Department of pediatrics  

Definition

* Yellow discoloration of skin, sclera and mucous membranes in a newborn due to elevated serum bilirubin. Most neonatal jaundice is from unconjugated (indirect) hyperbilirubinemia.

Epidemiology

* Affects ~60% of term and 80% of preterm infants in the first week of life. Mostly benign when physiological, but can progress to neurotoxicity if severe.

Classification

* Physiological jaundice: Onset after 24 hours, peaks by day 3–5 (term) and resolves by 1–2 weeks (term) or later in preterm.

* Pathological jaundice: Appears within 24 hours, rapid rise (>5 mg/dL/day), total bilirubin >95th percentile for age in hours, conjugated hyperbilirubinemia (direct bilirubin >20% of total or >2 mg/dL), or persistent/prolonged jaundice beyond expected time.

* Special types: Breastfeeding-associated jaundice (early) and breast milk jaundice (late, benign, due to milk factors), hemolytic jaundice (ABO/Rh incompatibility, G6PD deficiency), sepsis-related, biliary atresia (conjugated).

Causes

* Increased bilirubin production: Hemolysis (blood group incompatibility, hereditary spherocytosis, G6PD deficiency), cephalohematoma/bruising.

* Decreased clearance: Immature hepatic conjugation (low UDP?glucuronyl transferase), prematurity.

* Increased enterohepatic circulation: Delayed feeding, dehydration.

* Conjugated causes: Neonatal hepatitis, biliary atresia, metabolic disorders, infection.

Clinical features

* Yellowing of skin and sclera; progression head → trunk → feet correlates with rising bilirubin.

* Lethargy, poor feeding, high-pitched cry, hypotonia — concerning for bilirubin neurotoxicity (acute bilirubin encephalopathy).

Evaluation

* Age in hours is essential — use hour-specific nomograms (e.g., AAP/UK charts).

* Measure total serum bilirubin (TSB) or transcutaneous bilirubin (TcB) with confirmation by TSB.

* Obtain fractionated bilirubin (direct vs indirect) if conjugated hyperbilirubinemia suspected.

* Basic investigations as indicated: blood group and Coombs test, CBC/reticulocyte count, peripheral smear, G6PD assay (if indicated), glucose, infection workup if septic features.

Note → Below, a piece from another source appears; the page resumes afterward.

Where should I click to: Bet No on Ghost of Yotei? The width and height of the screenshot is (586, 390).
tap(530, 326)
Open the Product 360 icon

* For prolonged conjugated jaundice: liver function tests, ultrasound, and early referral for biliary atresia evaluation.

Management

* Supportive: Ensure adequate feeding/hydration, frequent breastfeeding or expressed milk to reduce enterohepatic circulation.

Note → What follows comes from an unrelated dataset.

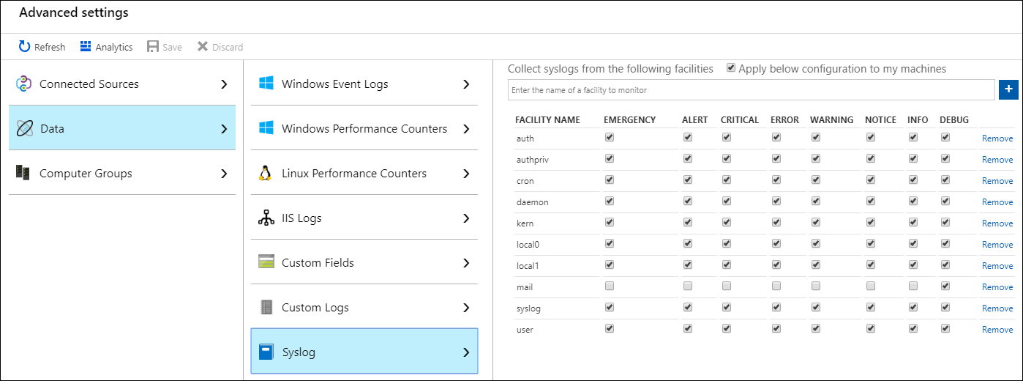
Task: Remove the kern facility
Action: click(x=997, y=223)
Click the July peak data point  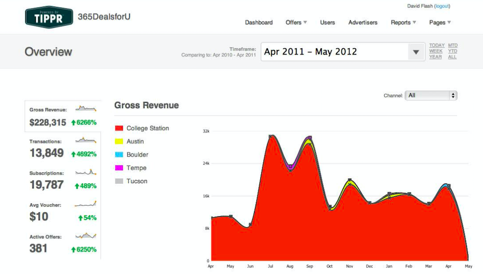click(x=271, y=136)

* Phototherapy: First-line for significant unconjugated hyperbilirubinemia. Indications depend on age (hours), TSB, gestational age and risk factors — follow local/AAP guidelines and nomograms.

* Exchange transfusion: For severe hyperbilirubinemia or signs of acute bilirubin encephalopathy, or when bilirubin exceeds exchange thresholds per guidelines.

* Treat underlying causes: e.g., IVIG for isoimmune hemolysis in some cases, antibiotics for sepsis.

* For conjugated jaundice: investigate and manage underlying hepatobiliary disease; prompt referral for suspected biliary atresia.

Complications

* Acute bilirubin encephalopathy; chronic sequelae (kernicterus) — irreversible neurodevelopmental impairment, hearing loss, movement disorders.

Prevention & follow-up

* Early feeding support, monitor jaundice before discharge and in first 2–5 days (especially if discharge <48 hours).

* Use hour-specific bilirubin nomogram; low threshold for follow-up in preterm or high-risk infants.

* Educate caregivers about signs requiring urgent review (poor feeding, lethargy, high-pitched cry, rapid progression of jaundice).